Avon Lake – once an amusement center – now a power center.

Only a few years ago, residents of Avon Lake heard the laugh of the picnickers and the moaning of saxes in Avon Beach Park dance hall.

Wednesday the old timers of the district heard another sound – the humming of electric current being generated for the first time in the new Cleveland Electric Illuminating plant.

On the 28 acres of land with the main structure located on what once was Avon Beach Park, a mammoth building filled with five stories of engines, boilers and generators, now stands.

The first unit of the plant at Avon Lake was set in action Wednesday noon. The enterprise represents an initial investment of $15,000,000, which ultimately will increase to $30,000,000.
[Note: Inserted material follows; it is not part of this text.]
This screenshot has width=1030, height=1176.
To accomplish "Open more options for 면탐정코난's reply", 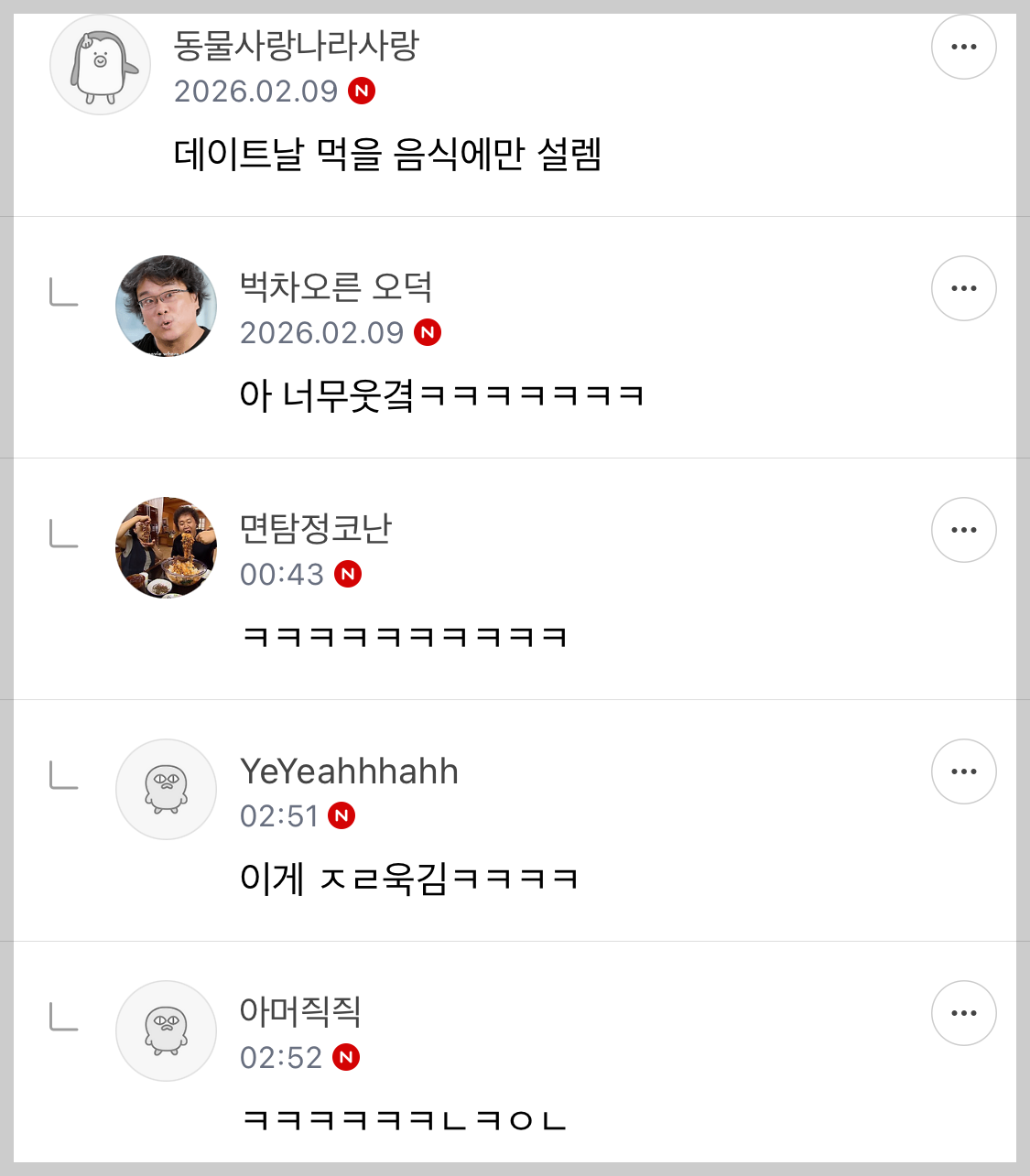I will pyautogui.click(x=963, y=530).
Avon Lake may be a power center now but the residents would prefer to have the old amusement park.

1906 poster promoting a picnic
The old timers who settled Avon Lake back in the 80's vary as to the benefits of a power plant in their midst. But they all agree as to pleasure received out of the old amusement park.
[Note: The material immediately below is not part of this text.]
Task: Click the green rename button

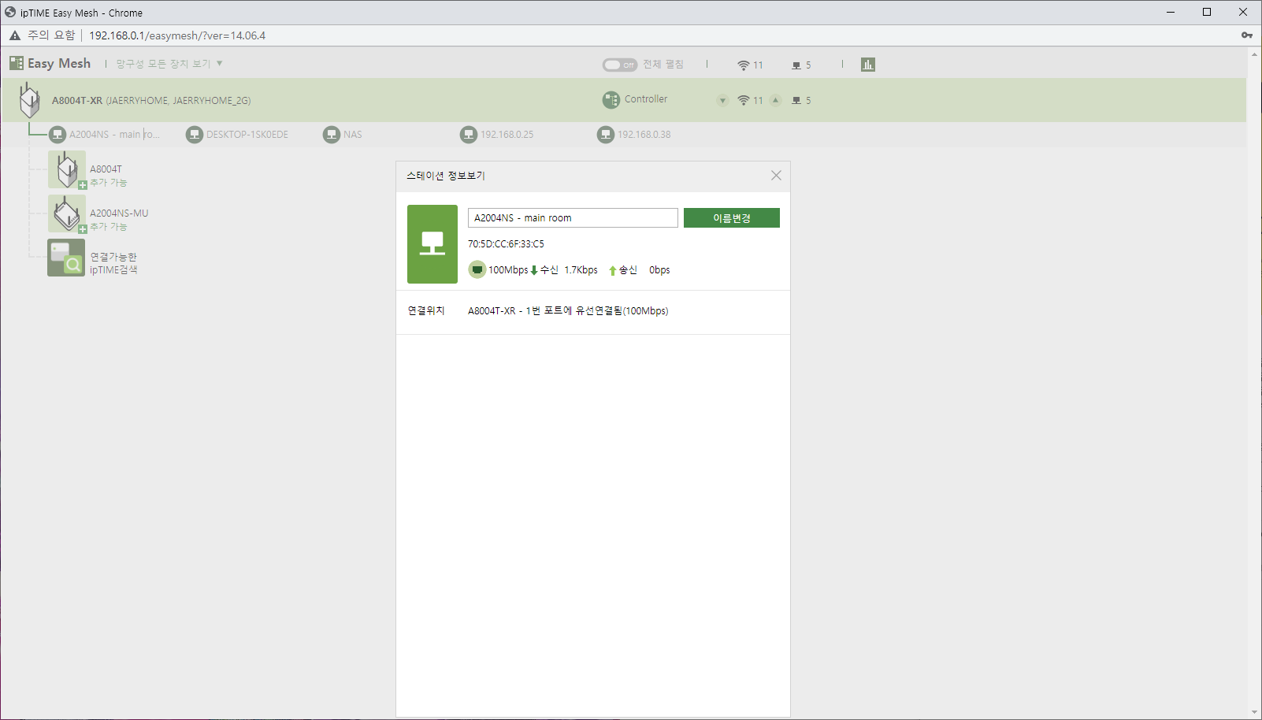Action: click(732, 218)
Whether the plant will be an improvement or asset falls away as an issue when people speak to these old timers about the Avon power plant.

The residents object to having the plant called Avon power house. It's located in Avon Lake they argue and should be called the Avon Lake power house.

Mrs. W. J. Curtis who has lived in the district her entire 70 some years visions the power plant as another connecting link between Lorain and Cleveland.

"I would prefer a more residential district. Up to 10 years ago we never imagined that Avon Lake would improve as much as it has," Mrs. Curtis says.

Mrs. Curtis has been through the entire development of Avon Lake township, and its general history is brief, she says.

The Nickle Plate was built 45 years ago, the car company followed 20 years ago, and then the park a year later.

The Lake Shore electric powerhouse, now destroyed, followed, then the Lake road and now the power plant. A water plant is to follow in the list of improvements."

Mr. and Mrs. Vern Miller, Stop 63, Lake Road are only two more who miss the good times residents once enjoyed at the park.

"When we had the park, we didn't want it. But now that we don't have it, we miss it." Miller says.

Charles Beard, 73, and Henry Engel, 78, old timers and well known in Lorain, are civic minded. Both believe the plant will be a taxation asset as well as being a general improvement.

Beard is another who would prefer the old pavilion.

Engel is satisfied and he has reason to be – he recollects hardships endured 40 years ago when there were no improvements.

"People nowadays don't know what hard times are," Engel states.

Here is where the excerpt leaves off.